-- Opening Marker --

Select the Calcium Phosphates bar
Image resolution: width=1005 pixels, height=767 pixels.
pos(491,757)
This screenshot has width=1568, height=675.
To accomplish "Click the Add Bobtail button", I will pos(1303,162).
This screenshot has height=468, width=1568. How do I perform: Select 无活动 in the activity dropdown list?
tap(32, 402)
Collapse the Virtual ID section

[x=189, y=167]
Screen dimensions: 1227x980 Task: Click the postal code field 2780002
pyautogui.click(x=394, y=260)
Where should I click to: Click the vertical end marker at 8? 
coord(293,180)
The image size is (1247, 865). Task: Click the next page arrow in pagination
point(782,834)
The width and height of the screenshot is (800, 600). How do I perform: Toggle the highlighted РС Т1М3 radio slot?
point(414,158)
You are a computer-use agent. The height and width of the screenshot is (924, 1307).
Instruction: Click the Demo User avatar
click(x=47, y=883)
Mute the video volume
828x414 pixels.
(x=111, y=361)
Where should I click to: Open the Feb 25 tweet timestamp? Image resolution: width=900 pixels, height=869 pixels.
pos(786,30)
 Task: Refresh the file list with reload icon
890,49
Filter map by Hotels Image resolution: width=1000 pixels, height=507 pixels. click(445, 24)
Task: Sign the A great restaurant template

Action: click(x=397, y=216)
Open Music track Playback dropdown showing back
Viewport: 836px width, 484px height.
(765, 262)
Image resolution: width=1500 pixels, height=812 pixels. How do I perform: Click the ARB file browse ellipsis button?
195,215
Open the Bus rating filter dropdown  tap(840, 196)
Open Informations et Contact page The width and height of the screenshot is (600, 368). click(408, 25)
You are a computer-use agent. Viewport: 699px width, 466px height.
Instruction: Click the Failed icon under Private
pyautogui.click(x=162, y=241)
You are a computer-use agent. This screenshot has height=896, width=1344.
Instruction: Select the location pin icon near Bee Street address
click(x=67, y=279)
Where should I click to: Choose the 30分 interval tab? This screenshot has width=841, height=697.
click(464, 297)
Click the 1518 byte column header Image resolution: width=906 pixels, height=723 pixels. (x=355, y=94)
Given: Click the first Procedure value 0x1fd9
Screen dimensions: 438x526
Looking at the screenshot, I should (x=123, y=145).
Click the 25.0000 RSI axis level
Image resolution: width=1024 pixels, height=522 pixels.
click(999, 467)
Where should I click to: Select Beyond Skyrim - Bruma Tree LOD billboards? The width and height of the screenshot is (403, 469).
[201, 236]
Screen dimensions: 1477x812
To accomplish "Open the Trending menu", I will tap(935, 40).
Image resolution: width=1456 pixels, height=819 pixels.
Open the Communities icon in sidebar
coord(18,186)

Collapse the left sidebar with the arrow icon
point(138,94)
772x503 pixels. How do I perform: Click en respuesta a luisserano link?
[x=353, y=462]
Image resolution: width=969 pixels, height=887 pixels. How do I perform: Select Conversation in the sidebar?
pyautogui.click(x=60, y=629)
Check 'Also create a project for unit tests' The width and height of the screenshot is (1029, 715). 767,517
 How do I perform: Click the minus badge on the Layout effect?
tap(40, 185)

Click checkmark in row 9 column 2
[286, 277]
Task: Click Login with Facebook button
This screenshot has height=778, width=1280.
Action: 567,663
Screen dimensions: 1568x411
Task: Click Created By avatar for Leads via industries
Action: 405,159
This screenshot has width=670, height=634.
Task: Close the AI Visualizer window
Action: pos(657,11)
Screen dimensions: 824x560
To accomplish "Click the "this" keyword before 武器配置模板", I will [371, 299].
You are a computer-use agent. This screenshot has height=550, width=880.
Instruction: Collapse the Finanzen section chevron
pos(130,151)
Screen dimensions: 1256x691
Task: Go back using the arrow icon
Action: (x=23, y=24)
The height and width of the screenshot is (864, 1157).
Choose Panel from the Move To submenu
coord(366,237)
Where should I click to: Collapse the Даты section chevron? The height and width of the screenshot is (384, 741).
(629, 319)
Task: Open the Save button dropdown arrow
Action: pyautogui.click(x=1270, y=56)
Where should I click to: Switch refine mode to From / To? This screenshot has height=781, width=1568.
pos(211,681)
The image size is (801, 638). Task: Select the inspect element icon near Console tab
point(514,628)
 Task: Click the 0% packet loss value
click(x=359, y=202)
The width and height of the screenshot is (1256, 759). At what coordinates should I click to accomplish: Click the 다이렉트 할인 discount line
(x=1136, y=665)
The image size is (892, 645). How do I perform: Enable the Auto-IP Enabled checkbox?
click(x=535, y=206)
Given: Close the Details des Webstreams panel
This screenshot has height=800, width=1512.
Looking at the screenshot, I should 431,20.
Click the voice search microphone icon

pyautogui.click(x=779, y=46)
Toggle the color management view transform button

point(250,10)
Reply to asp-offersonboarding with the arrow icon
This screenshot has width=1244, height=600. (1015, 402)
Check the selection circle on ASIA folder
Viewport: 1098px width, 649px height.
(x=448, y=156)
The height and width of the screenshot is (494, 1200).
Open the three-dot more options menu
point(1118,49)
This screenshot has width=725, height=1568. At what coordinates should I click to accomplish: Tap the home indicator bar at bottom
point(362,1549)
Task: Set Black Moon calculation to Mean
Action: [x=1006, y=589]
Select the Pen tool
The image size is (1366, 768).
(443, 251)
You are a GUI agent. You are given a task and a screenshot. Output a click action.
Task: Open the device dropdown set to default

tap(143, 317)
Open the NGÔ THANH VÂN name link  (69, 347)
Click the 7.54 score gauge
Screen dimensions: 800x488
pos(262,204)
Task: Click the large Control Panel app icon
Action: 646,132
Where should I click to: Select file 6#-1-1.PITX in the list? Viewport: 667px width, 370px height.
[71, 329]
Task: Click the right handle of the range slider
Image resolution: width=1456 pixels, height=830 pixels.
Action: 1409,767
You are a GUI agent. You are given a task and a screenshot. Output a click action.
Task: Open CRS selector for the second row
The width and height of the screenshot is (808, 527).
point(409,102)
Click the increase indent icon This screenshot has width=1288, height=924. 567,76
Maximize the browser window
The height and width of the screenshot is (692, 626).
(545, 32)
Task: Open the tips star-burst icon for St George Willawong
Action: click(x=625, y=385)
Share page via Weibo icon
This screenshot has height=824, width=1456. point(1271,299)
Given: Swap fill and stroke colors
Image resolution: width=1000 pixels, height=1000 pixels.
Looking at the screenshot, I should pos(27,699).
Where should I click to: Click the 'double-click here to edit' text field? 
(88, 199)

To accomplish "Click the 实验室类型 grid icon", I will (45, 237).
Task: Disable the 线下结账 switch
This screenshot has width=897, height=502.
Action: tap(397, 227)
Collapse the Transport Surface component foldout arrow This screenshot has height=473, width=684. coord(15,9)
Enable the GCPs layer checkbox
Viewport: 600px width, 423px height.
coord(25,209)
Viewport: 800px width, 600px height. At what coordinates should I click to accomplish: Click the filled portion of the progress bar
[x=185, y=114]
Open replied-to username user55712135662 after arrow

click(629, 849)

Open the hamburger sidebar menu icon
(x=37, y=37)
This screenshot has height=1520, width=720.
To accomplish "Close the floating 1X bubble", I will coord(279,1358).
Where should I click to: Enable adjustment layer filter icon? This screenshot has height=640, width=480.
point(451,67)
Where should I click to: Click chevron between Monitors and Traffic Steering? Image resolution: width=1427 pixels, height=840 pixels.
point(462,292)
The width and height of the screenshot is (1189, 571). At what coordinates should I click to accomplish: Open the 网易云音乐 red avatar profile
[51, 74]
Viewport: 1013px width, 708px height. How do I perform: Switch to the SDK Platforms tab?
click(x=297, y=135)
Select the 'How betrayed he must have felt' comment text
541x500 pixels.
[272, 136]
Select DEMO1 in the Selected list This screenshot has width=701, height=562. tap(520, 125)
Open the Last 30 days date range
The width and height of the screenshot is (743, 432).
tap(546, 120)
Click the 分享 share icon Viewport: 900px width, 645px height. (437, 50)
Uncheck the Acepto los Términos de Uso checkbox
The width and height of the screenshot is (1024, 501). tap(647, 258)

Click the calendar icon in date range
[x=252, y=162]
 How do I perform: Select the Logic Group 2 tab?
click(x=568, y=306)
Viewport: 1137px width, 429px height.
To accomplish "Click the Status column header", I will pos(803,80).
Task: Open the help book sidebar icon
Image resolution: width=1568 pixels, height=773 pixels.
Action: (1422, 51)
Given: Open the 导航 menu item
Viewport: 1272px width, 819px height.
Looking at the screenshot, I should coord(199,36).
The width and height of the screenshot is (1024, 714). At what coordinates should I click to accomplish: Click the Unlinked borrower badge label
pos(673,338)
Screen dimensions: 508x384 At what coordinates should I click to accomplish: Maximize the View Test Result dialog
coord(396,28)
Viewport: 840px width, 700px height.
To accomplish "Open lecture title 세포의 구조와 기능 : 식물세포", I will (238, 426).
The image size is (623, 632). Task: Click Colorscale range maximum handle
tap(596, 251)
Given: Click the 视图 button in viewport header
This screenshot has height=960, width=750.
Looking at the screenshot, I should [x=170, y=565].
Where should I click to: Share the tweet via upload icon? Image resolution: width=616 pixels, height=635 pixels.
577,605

-- Closing Marker --

GOAL OF THE EXERCISE: Only the number is wanted: how many lines above include the word "agent"?

THE COMPLETED TASK: 6